** START OF Provided records **

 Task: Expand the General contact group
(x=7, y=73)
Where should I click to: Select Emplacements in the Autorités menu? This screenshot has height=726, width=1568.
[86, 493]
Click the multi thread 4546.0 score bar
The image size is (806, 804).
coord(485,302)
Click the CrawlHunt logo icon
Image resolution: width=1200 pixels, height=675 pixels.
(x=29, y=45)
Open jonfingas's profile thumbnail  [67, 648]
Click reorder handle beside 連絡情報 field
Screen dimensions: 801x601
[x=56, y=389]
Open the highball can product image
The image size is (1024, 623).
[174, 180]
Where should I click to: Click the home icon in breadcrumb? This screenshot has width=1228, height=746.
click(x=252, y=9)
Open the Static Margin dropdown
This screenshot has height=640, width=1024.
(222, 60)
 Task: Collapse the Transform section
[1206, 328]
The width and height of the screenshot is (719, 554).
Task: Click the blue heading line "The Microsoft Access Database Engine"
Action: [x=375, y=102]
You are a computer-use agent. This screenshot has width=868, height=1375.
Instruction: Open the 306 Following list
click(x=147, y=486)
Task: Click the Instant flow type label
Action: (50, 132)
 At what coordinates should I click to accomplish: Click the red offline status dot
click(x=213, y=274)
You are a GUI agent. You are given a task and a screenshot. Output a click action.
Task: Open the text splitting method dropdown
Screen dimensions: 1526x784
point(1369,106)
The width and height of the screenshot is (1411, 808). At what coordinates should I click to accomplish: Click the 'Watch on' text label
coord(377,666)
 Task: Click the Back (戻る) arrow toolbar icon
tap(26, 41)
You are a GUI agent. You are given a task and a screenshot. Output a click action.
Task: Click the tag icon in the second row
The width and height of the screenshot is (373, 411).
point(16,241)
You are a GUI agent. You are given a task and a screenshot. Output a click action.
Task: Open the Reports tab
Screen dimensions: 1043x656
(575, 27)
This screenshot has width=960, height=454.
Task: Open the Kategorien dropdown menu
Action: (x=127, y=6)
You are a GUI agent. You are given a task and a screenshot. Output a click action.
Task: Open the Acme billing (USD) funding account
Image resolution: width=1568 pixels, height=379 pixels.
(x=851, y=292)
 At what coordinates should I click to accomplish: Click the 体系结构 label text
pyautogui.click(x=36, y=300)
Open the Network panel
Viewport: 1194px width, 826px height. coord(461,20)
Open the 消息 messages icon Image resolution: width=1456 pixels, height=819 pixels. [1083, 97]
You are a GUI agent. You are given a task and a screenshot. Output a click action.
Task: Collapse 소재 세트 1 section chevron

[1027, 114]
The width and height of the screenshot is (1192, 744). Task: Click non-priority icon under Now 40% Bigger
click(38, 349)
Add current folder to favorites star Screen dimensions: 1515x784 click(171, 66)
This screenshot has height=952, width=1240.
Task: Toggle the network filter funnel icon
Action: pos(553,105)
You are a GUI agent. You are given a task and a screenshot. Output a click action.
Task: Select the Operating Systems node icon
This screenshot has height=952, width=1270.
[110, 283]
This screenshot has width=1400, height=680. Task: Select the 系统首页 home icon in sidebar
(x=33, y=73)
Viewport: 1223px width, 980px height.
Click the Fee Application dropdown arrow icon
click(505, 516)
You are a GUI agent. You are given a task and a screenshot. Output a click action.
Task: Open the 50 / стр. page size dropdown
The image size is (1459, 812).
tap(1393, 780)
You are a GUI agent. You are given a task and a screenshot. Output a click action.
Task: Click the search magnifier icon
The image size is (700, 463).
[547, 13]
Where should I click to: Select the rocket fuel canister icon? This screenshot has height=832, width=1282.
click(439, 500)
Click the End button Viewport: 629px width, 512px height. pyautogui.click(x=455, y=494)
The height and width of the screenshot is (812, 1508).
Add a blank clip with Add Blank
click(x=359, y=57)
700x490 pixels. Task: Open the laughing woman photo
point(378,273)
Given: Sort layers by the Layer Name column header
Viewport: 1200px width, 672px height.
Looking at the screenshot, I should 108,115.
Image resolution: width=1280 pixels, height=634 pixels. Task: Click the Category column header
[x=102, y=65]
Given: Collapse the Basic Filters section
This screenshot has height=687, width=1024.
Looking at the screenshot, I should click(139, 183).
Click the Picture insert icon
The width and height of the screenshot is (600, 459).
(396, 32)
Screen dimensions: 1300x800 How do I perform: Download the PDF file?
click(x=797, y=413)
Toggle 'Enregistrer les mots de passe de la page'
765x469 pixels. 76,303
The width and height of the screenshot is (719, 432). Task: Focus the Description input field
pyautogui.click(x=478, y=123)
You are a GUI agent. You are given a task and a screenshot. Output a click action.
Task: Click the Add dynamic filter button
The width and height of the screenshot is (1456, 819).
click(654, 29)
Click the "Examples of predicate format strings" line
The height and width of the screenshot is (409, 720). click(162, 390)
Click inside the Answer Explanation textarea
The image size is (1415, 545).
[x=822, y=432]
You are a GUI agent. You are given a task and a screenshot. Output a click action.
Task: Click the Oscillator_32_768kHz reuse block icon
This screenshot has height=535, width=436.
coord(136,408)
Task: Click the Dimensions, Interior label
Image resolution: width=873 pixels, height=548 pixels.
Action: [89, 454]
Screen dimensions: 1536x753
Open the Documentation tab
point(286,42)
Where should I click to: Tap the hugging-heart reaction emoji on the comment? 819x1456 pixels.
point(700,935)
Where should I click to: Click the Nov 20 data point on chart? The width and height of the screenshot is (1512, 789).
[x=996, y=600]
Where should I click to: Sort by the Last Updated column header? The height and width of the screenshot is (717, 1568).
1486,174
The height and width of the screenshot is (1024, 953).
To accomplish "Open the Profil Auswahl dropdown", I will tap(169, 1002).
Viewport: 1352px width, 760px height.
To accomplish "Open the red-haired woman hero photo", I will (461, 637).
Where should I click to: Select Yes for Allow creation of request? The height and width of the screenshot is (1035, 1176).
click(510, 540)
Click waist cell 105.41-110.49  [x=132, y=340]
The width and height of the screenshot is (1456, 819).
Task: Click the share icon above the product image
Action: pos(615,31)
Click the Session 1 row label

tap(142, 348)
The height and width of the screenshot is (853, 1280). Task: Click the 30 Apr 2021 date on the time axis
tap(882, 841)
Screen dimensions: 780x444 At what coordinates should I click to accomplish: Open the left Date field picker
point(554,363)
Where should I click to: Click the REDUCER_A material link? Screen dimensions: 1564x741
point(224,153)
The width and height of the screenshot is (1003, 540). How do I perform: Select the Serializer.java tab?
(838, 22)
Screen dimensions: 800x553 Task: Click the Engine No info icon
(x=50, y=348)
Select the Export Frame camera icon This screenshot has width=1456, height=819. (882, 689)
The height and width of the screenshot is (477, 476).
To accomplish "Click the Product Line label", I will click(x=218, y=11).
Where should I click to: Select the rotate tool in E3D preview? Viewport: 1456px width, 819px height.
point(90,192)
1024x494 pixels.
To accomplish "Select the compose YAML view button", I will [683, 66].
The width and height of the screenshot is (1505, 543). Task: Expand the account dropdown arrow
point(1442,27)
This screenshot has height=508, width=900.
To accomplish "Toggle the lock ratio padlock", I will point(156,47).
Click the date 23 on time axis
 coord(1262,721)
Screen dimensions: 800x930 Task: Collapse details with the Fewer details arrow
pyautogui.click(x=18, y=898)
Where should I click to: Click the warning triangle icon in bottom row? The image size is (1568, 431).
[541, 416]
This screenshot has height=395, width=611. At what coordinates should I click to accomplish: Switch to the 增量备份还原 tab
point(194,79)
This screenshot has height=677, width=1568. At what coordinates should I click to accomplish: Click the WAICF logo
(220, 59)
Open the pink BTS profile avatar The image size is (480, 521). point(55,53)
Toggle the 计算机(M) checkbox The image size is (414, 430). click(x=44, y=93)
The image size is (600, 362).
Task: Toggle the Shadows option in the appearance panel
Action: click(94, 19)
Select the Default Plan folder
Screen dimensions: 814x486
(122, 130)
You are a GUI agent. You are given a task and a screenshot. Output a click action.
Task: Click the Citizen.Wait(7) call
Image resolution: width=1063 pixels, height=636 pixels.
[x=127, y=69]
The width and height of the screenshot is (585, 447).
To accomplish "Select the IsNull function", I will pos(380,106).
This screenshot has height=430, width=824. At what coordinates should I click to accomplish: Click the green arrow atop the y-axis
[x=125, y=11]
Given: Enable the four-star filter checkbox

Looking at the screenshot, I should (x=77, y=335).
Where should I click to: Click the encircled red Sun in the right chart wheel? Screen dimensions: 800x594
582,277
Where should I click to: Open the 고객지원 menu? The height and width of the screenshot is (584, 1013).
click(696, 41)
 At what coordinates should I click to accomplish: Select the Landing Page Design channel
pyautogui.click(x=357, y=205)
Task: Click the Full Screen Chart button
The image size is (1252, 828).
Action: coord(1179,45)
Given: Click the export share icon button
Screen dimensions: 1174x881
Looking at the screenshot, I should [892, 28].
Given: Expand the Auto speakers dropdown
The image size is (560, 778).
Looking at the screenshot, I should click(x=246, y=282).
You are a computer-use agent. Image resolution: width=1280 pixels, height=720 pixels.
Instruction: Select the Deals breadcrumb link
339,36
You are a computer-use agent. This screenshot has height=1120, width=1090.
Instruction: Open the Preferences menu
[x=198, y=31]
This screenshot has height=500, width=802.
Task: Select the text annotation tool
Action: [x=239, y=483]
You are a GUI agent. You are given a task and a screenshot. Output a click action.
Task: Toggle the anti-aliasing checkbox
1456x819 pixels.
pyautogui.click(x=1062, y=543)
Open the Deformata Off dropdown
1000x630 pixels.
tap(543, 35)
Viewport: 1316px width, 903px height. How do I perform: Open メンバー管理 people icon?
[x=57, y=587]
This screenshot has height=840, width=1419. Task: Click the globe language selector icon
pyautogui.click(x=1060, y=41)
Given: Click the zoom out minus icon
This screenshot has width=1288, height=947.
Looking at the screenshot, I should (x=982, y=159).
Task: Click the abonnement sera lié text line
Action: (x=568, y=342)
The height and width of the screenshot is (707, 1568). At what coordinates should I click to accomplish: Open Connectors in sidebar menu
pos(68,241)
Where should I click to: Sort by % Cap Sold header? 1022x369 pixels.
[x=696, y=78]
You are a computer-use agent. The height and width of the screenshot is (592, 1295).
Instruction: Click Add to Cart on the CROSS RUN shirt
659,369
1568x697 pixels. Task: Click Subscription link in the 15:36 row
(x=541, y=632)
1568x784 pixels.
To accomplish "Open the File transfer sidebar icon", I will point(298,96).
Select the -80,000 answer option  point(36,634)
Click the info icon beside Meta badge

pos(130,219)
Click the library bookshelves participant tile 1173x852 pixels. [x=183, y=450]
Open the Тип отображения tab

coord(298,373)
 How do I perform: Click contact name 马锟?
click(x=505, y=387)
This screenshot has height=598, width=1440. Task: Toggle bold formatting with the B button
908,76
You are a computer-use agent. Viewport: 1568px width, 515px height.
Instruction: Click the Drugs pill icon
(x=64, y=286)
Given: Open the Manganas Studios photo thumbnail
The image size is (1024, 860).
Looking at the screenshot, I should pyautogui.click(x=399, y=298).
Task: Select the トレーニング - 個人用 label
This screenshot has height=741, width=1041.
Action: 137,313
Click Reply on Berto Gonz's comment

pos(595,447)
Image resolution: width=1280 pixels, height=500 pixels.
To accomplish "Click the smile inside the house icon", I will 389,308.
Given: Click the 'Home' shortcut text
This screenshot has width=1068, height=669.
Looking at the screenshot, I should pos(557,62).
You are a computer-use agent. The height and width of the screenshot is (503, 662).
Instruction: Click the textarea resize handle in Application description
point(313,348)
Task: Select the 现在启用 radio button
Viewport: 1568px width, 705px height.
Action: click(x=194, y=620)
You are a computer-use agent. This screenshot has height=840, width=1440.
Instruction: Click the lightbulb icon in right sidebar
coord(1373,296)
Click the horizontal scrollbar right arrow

** END OF Provided records **

Instruction -
Please rescale everything from the line containing "Task: Click the Dimensions, Interior label" down to the line containing "[x=996, y=600]", including both of those lines. Rewrite every line in that range, multiplying only the answer coordinates by 1.3 and rounding them to whole numbers with halves rounded up, and keep all other text and numbers unchanged.

Answer for this exercise -
Task: Click the Dimensions, Interior label
Image resolution: width=873 pixels, height=548 pixels.
Action: [116, 590]
Screen dimensions: 1536x753
Open the Documentation tab
point(372,55)
Where should I click to: Tap the hugging-heart reaction emoji on the comment? 819x1456 pixels.
point(910,1216)
Where should I click to: Click the Nov 20 data point on chart? The width and height of the screenshot is (1512, 789).
[x=1295, y=780]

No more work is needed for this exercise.